In the SGF Master Document, see in particular sections 2.8 (Decentralization by Design), especially 2.8.2 (Diffuse Trust):
Sovrin Infrastructure shall not concentrate power in any single Individual, Organization, Jurisdiction, Industry Sector, or other special interest to the detriment of the Network as a whole. Diffuse Trust shall take into account all forms of diversity among Identity Owners.
And section 2.8.6 (No Single Point of Failure):
Sovrin Infrastructure shall be designed and implemented to not have any single point of failure.
Also, Security by Design principle 2.11.1 (System Diversity):
The process and policies for selecting Stewards shall optimize availability and security by maximizing diversity of hosting locations, environments, networks, and systems.

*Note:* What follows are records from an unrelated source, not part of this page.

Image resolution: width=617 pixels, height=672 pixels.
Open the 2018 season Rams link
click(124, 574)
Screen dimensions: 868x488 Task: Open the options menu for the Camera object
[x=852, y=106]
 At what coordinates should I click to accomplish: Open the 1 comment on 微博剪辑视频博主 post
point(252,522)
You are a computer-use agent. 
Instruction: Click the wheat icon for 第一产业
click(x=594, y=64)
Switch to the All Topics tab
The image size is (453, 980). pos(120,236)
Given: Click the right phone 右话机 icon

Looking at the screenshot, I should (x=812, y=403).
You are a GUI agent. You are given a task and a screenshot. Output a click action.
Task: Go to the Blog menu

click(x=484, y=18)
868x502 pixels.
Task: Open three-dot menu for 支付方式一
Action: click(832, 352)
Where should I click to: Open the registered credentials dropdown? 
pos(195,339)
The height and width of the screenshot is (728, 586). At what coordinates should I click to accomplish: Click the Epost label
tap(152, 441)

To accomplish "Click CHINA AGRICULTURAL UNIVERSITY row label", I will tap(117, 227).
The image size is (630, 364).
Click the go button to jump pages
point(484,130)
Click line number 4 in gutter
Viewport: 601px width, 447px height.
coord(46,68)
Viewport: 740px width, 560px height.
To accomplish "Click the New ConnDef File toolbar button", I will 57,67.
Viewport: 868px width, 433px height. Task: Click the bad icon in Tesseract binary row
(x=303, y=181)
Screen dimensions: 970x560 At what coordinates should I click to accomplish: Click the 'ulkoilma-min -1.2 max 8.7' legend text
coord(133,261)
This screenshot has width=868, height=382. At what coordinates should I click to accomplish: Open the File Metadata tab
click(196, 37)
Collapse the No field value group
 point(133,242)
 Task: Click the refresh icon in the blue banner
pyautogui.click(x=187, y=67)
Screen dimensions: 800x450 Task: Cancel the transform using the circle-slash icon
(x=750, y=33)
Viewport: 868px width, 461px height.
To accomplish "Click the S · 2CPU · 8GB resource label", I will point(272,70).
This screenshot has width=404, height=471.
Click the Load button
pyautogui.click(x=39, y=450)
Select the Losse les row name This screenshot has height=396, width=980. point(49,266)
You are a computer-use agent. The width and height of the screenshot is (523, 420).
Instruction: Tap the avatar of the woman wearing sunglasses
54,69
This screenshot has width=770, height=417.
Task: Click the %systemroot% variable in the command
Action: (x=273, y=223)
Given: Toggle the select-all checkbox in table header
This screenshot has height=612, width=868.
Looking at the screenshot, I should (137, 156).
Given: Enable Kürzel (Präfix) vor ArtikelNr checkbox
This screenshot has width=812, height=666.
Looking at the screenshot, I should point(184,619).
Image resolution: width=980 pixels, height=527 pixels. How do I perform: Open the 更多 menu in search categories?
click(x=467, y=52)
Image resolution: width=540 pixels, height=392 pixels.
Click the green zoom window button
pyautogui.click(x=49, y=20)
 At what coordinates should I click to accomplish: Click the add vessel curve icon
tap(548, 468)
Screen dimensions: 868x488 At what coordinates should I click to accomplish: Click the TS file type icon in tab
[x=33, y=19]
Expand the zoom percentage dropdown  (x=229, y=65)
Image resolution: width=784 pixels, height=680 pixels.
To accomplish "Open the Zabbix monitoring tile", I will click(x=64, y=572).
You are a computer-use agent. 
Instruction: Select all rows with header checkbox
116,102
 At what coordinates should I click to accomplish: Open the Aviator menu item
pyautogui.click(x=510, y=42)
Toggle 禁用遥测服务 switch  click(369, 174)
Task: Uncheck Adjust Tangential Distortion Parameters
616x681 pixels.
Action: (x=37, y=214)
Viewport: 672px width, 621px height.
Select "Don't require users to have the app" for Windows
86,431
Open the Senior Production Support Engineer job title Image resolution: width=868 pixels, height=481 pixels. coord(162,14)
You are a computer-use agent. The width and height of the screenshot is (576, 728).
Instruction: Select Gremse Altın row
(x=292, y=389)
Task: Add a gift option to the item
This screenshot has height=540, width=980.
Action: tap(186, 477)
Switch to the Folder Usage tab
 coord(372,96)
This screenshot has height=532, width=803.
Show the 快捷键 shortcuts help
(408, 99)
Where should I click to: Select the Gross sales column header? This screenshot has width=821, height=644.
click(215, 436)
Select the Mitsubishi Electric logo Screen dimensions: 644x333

The specific policy Daniel is referring to is section 5 of Sovrin Steward Technical Policies:
5. Node Selection Algorithm
The selection of active Validator Nodes at any point in time MUST be governed by the Node Selection Algorithm as specified by the Sovrin Technical Governance Board (TGB).
Non-technical inputs or policy decisions implemented by the Node Selection Algorithm MUST be approved by the Sovrin Board of Trustees.
At any point in time, the Node Selection Algorithm MUST represent the TGB’s best efforts at designing an algorithm that applies the Core Principles of the Sovrin Governance Framework. Recognizing the inherent tension and tradeoffs between some of the Core Principles, the design of this algorithm should give priority to balancing: (a) the Decentralization by Design principles, in particular the principles of Diffuse Trust and High Availability; (b) the Security by Design principles, in particular the principles of System Diversity and Secure Failure.
A human-readable, understandable, and explainable description of the current design of the algorithm as approved by the TGB MUST be published by the TGB in the official Sovrin Code Repository and made publicly visible via a web page on the Sovrin Foundation website.
I hope this helps—as you can see, the Sovrin Community takes Decentralization by Design very seriously.